Market sentiment will follow Nvidia, and the tech stocks. People who make a shit load of money trading AI stocks feel pretty confident and spend. This is good for the economy, and for other assets like housing. People who are getting margin called on a dropping stock do not buy things, like, for example, a bigger house.
When we start to see new records set, like, say for example, Nvidia market cap being larger than Canadian GDP, it usually tells me we are at a market top. Of course, people will tell me 1000 reasons why I am wrong – at that is okay. You need naysayers in order for it to be a market top. Every single time we have seen monumental records set in the past, it is usually within 30 to 60 days ( looking backwards ) that we see a peak in the markets.
The economy is already faltering a bit in Canada right now, and the US is starting to see some slight consumer pullbacks. This will get a lot worse when the stock market starts to fall. Normally when we see the economy falter, the central banks ride in on their shiny horses, drop rates, and save the day. I would be willing to bet that narrative does not play out this time. Both the US Fed, and the BOC are wanting to make sure we don’t see the housing problem repeated, whereby lower rates drove up housing prices. A faltering economy may just be that – a bad fricking economy. You need to prepare your clients for that. I have had many conversations in the last 2 weeks where clients are using terms like ” When interest rates fall “, and ” my house will go up in value, because the Bank of Canada can’t let prices drop “. You, as the professional need to back them down on that talk. Interest rates going down is never guaranteed, and in the current environment, may not even be the baseline. Make sure that your clients are well versed in what could actually happen, and see how many of their life choices could potentially be based on their assumptions.
I promise you that if we start to see a faltering stock market, and I think we may be closer to that than many think, then all asset prices will start to react in sympathy. Bonds will probably go up due to uncertainty ( perhaps leading to some fixed rate reductions ) the USD will strengthen against most currencies ( buy your US if you have a trip planned ), and asset prices, especially illiquid assets like art, housing, Rolex watches, etc. will start to drop.
Also lets keep in mind that tax time is just around the corner.

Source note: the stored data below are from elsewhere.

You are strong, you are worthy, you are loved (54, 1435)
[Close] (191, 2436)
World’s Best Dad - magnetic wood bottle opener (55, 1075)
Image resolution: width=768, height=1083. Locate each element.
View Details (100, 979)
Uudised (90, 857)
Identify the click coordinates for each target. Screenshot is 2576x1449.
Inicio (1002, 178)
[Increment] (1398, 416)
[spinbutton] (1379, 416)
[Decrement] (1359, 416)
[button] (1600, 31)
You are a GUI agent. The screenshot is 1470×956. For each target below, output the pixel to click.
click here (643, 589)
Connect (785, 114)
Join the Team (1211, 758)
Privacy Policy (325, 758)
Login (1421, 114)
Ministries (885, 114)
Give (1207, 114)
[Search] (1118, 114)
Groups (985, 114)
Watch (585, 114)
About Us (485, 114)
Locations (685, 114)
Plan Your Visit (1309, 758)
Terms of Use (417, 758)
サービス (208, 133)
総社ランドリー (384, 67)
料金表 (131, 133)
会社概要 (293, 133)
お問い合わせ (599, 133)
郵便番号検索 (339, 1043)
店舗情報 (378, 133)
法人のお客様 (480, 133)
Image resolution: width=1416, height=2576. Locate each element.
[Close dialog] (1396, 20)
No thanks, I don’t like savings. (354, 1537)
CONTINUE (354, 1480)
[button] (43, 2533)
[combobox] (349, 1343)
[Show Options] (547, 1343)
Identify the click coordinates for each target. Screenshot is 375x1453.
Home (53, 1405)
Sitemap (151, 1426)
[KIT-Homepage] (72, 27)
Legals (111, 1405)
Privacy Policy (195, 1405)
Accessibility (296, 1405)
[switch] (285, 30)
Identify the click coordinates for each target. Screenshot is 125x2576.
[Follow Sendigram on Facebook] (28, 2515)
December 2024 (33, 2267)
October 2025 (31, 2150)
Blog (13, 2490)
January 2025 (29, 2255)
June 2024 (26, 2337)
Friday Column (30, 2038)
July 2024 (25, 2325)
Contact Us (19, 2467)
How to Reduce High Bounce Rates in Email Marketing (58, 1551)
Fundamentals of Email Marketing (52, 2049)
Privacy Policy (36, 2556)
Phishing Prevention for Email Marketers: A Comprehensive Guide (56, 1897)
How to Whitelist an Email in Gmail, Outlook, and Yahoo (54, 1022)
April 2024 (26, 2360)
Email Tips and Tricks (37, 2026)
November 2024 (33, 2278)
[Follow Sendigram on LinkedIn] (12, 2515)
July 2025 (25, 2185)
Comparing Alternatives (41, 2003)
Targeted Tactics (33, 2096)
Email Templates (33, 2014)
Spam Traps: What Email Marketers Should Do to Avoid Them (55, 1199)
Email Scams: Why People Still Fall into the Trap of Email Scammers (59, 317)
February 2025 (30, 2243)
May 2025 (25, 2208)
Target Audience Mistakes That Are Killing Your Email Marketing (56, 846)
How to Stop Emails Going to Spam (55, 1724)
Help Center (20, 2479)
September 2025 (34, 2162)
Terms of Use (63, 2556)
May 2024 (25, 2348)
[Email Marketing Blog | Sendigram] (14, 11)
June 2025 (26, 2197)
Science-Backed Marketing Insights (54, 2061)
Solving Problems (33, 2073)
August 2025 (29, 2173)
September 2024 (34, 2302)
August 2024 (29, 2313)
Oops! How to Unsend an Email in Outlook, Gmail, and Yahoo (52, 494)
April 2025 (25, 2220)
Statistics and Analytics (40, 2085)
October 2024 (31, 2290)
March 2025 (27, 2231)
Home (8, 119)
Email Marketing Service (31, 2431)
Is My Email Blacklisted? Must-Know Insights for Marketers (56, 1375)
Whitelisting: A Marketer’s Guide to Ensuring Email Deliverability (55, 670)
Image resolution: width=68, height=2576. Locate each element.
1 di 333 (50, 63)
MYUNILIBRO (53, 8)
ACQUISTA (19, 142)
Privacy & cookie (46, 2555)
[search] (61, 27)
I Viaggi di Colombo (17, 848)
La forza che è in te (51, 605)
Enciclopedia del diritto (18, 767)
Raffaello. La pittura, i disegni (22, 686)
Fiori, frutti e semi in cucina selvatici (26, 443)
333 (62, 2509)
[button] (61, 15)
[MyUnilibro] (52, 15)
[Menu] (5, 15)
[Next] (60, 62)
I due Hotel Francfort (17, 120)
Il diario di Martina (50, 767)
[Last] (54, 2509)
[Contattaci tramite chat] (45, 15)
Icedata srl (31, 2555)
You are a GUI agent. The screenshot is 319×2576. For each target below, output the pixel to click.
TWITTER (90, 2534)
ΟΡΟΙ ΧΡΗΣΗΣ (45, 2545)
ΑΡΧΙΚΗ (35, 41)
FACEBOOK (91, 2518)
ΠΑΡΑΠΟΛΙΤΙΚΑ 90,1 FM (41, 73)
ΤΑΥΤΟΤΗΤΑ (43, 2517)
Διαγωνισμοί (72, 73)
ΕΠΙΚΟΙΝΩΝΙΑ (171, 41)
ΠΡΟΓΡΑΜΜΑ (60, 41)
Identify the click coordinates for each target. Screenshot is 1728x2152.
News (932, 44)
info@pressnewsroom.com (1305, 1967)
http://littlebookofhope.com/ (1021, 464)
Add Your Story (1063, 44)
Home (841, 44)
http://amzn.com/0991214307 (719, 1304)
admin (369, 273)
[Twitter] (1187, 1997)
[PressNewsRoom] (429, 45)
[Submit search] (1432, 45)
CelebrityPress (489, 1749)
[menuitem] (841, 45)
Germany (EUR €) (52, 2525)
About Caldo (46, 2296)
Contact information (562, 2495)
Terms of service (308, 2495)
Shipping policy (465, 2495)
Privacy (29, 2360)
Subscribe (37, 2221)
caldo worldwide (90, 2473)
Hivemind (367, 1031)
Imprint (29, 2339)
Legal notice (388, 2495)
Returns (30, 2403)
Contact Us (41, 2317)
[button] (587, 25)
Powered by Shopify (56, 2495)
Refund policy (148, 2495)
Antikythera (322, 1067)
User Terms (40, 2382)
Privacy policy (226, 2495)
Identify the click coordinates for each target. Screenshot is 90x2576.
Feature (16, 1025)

Anyone with taxes to pay needs to get the funds from somewhere. Selling your winning stocks, like, oh I don’t know, Nvidia, is a great source of cash to pay the taxman. If enough people sell around the same time, it could lead to some major outflows, and start the downhill journey in motion.
Talk with your clients, make sure they are well protected no matter what the stock market does, and ensure their assumptions are based on solid, sound choices, and not some half baked bullshit they heard a You Tuber rambling on about. God knows there is a lot of people who write blogs, give their opinion – right or wrong, and yammer on about financial concepts…..wait a minute…..I mean, you know, make sure the advice is solid.
I can assure you we are not out of the woods, and until we have a large event, the recovery cannot start. In order to get the All Clear signal, we need to see a bit more pain, ending in one final painful event. Until then, we struggle on.
Help your clients, use your professional intelligence, and I assure you that your client will be forever thankful. AI is a tool, and can probably be used in some applications going forward. However, the tool is only as good as the craftsman. Be a craftsman at your trade, and the only problem you will have is a tax problem in the years ahead.